[Collected data entries]
╭──

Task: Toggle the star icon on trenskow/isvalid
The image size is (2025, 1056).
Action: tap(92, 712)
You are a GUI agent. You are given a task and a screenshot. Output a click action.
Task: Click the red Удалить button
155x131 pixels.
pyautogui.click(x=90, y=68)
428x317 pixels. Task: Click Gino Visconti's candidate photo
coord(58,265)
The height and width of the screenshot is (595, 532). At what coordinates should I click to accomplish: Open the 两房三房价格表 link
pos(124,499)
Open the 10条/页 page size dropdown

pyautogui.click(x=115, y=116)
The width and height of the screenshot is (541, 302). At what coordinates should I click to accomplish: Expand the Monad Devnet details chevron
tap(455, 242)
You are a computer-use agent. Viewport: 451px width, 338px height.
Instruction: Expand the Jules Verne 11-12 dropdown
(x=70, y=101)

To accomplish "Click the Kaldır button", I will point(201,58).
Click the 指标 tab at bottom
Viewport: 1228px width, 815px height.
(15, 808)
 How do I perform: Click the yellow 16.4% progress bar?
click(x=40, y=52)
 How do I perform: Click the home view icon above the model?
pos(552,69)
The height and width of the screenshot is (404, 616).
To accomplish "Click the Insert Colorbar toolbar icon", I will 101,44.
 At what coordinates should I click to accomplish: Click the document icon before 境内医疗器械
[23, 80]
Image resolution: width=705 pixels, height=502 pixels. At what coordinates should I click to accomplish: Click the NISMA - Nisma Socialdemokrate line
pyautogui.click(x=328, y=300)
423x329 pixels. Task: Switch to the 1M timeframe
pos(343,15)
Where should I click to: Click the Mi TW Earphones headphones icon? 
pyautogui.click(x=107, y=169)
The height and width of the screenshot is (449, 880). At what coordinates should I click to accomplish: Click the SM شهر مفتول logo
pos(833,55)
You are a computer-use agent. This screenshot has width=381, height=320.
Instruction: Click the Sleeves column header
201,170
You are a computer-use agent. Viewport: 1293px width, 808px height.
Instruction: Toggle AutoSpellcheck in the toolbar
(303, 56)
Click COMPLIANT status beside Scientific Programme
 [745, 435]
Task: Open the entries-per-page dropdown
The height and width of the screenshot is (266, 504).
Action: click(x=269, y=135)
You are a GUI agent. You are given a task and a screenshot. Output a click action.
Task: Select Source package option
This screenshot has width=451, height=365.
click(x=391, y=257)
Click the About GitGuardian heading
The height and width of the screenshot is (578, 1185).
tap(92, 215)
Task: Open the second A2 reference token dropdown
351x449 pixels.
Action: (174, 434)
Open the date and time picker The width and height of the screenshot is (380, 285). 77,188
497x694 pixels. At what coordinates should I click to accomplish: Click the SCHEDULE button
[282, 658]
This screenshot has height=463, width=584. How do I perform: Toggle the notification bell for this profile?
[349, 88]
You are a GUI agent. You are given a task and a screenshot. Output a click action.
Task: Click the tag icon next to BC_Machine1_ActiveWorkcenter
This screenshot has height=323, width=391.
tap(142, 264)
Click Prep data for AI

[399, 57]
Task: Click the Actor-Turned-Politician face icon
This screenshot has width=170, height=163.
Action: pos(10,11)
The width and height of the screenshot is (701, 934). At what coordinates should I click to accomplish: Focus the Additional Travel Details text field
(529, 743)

╰──

# [What is needed]
Copy every entry exactly; no part may be left out.

# [Answer to this problem]
Task: Toggle the star icon on trenskow/isvalid
The image size is (2025, 1056).
Action: tap(92, 712)
You are a GUI agent. You are given a task and a screenshot. Output a click action.
Task: Click the red Удалить button
155x131 pixels.
pyautogui.click(x=90, y=68)
428x317 pixels. Task: Click Gino Visconti's candidate photo
coord(58,265)
The height and width of the screenshot is (595, 532). At what coordinates should I click to accomplish: Open the 两房三房价格表 link
pos(124,499)
Open the 10条/页 page size dropdown

pyautogui.click(x=115, y=116)
The width and height of the screenshot is (541, 302). At what coordinates should I click to accomplish: Expand the Monad Devnet details chevron
tap(455, 242)
You are a computer-use agent. Viewport: 451px width, 338px height.
Instruction: Expand the Jules Verne 11-12 dropdown
(x=70, y=101)

To accomplish "Click the Kaldır button", I will point(201,58).
Click the 指标 tab at bottom
Viewport: 1228px width, 815px height.
(15, 808)
 How do I perform: Click the yellow 16.4% progress bar?
click(x=40, y=52)
 How do I perform: Click the home view icon above the model?
pos(552,69)
The height and width of the screenshot is (404, 616).
To accomplish "Click the Insert Colorbar toolbar icon", I will 101,44.
 At what coordinates should I click to accomplish: Click the document icon before 境内医疗器械
[23, 80]
Image resolution: width=705 pixels, height=502 pixels. At what coordinates should I click to accomplish: Click the NISMA - Nisma Socialdemokrate line
pyautogui.click(x=328, y=300)
423x329 pixels. Task: Switch to the 1M timeframe
pos(343,15)
Where should I click to: Click the Mi TW Earphones headphones icon? 
pyautogui.click(x=107, y=169)
The height and width of the screenshot is (449, 880). At what coordinates should I click to accomplish: Click the SM شهر مفتول logo
pos(833,55)
You are a computer-use agent. This screenshot has width=381, height=320.
Instruction: Click the Sleeves column header
201,170
You are a computer-use agent. Viewport: 1293px width, 808px height.
Instruction: Toggle AutoSpellcheck in the toolbar
(303, 56)
Click COMPLIANT status beside Scientific Programme
 [745, 435]
Task: Open the entries-per-page dropdown
The height and width of the screenshot is (266, 504).
Action: click(x=269, y=135)
You are a GUI agent. You are given a task and a screenshot. Output a click action.
Task: Select Source package option
This screenshot has width=451, height=365.
click(x=391, y=257)
Click the About GitGuardian heading
The height and width of the screenshot is (578, 1185).
tap(92, 215)
Task: Open the second A2 reference token dropdown
351x449 pixels.
Action: (174, 434)
Open the date and time picker The width and height of the screenshot is (380, 285). 77,188
497x694 pixels. At what coordinates should I click to accomplish: Click the SCHEDULE button
[282, 658]
This screenshot has height=463, width=584. How do I perform: Toggle the notification bell for this profile?
[349, 88]
You are a GUI agent. You are given a task and a screenshot. Output a click action.
Task: Click the tag icon next to BC_Machine1_ActiveWorkcenter
This screenshot has height=323, width=391.
tap(142, 264)
Click Prep data for AI

[399, 57]
Task: Click the Actor-Turned-Politician face icon
This screenshot has width=170, height=163.
Action: pos(10,11)
The width and height of the screenshot is (701, 934). At what coordinates should I click to accomplish: Focus the Additional Travel Details text field
(529, 743)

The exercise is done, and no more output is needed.